Disclaimer: As I understand internet protocols.

view this post on Zulip Vassil Peytchev (Oct 09 2020 at 14:18):

That is not correct. The https encryption happens before the URL is transmitted.

view this post on Zulip Brendan Keeler (Oct 09 2020 at 14:49):

SOAP-transport REST AS4 sounds like a personal hell

view this post on Zulip Brendan Keeler (Oct 09 2020 at 14:50):

Please no

view this post on Zulip John Moehrke (Oct 09 2020 at 17:20):

Vassil Peytchev said:

That is not correct. The https encryption happens before the URL is transmitted.

@Vassil Peytchev take a look at my explanation why GET and POST are seen as different. You will note that I fully agree with you. The issue is not on-the-wire encryption, TLS is understood and used. The issue is trusted intermediaries audit logs. --- at least this is my understanding, right @Alexander Henket ? can you confirm?

view this post on Zulip John Moehrke (Oct 09 2020 at 17:21):

Brendan Keeler said:

SOAP-transport REST AS4 sounds like a personal hell

re-inventing it is worse hell.. but I agree SOAP and AS4 and re-invention are to be avoided.

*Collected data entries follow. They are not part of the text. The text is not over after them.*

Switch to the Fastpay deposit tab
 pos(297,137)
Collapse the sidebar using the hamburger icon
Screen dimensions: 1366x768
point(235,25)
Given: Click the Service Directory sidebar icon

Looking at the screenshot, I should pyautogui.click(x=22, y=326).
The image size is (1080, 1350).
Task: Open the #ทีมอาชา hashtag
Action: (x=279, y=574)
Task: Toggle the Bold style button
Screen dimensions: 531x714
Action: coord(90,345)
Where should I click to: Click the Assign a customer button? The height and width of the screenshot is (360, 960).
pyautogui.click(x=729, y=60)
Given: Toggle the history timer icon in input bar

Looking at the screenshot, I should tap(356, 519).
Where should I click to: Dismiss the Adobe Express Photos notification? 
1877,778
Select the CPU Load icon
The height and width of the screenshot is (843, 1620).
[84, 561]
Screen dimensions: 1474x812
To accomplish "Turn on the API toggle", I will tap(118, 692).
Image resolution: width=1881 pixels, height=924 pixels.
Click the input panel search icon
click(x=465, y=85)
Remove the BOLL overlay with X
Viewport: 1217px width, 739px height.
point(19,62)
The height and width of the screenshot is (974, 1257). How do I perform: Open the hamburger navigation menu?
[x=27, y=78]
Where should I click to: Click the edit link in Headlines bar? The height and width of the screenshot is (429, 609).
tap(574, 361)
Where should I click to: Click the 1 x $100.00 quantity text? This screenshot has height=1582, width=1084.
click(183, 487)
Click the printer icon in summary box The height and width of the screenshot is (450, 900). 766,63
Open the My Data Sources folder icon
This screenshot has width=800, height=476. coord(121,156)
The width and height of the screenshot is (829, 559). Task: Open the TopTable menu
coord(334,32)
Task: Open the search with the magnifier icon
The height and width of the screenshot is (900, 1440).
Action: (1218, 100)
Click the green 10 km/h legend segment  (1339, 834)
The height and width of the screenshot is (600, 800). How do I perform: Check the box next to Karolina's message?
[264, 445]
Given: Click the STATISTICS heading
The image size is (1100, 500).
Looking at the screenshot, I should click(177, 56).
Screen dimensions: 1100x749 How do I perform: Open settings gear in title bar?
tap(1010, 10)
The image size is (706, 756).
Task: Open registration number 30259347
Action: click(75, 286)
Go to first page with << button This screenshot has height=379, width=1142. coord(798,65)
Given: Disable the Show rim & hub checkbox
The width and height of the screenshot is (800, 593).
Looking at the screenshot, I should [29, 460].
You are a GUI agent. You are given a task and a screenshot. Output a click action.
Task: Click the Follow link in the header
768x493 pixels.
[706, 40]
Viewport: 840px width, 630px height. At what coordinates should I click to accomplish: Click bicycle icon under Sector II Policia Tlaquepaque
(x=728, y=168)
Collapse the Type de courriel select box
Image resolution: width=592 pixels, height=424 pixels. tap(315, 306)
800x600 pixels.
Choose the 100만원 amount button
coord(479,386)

view this post on Zulip Vassil Peytchev (Oct 09 2020 at 17:26):

Yes, @John Moehrke your explanation makes sense. I was responding to the claim that the URL would be "transmitted across the wire as plain text". That part is incorrect.

view this post on Zulip John Moehrke (Oct 09 2020 at 17:32):

Vassil Peytchev said:

Yes, John Moehrke your explanation makes sense. I was responding to the claim that the URL would be "transmitted across the wire as plain text". That part is incorrect.

agreed... this is a fallacy that is so hard to kill.

view this post on Zulip Alexander Henket (Oct 13 2020 at 14:34):

@John Moehrke That is what I'm told is the issue at hand yes.